(Your goal): Starting at the line that contains "This screenshot has" and stopping after the line that contains "(1248, 498)", write those lines out again with the request text included, shifting every coordinate in the answers by adding 29 to it. Leave the pictures out.

(Supplied entries):
******

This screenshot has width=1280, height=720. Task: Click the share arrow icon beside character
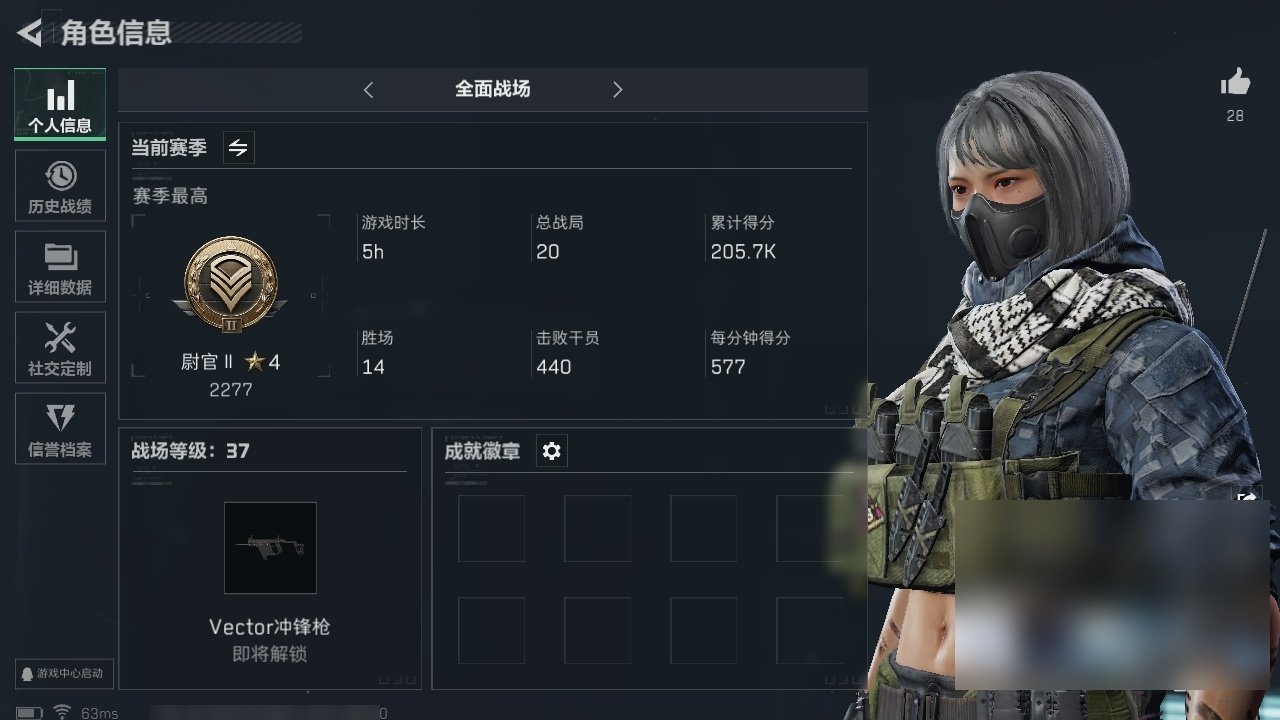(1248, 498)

******

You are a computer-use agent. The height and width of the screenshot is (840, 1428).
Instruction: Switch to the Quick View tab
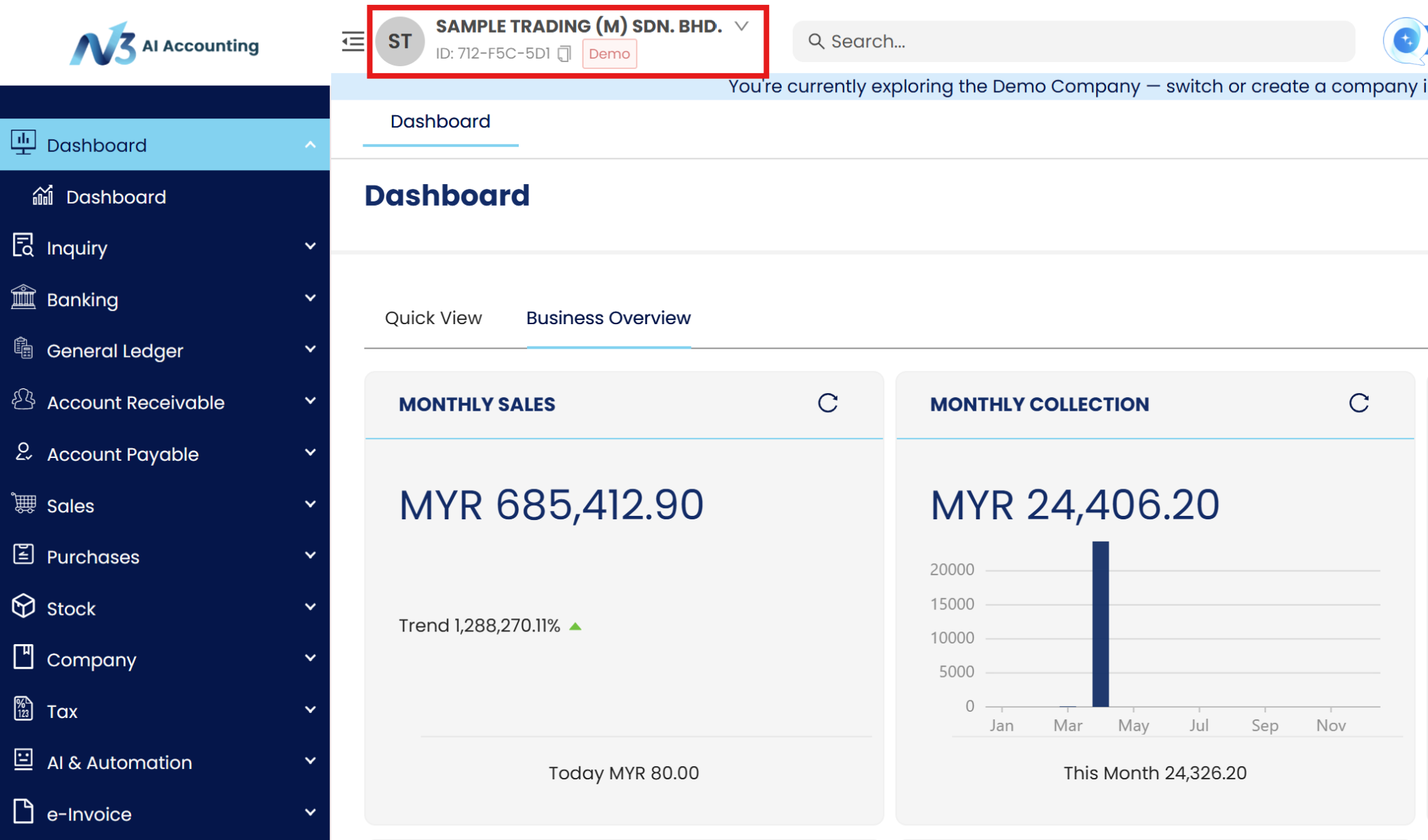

******

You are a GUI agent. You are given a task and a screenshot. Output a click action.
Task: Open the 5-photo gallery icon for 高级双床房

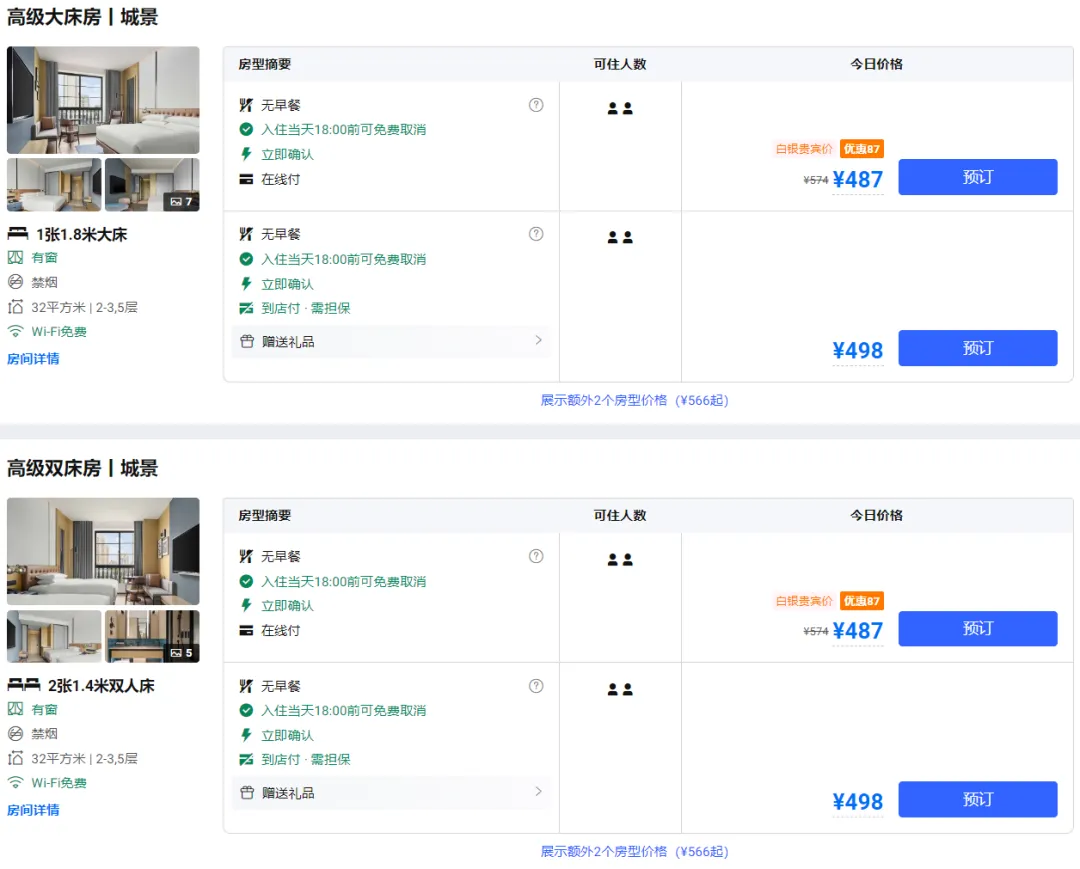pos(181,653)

******

(Full output):
This screenshot has width=1280, height=720. Task: Click the share arrow icon beside character
(1277, 527)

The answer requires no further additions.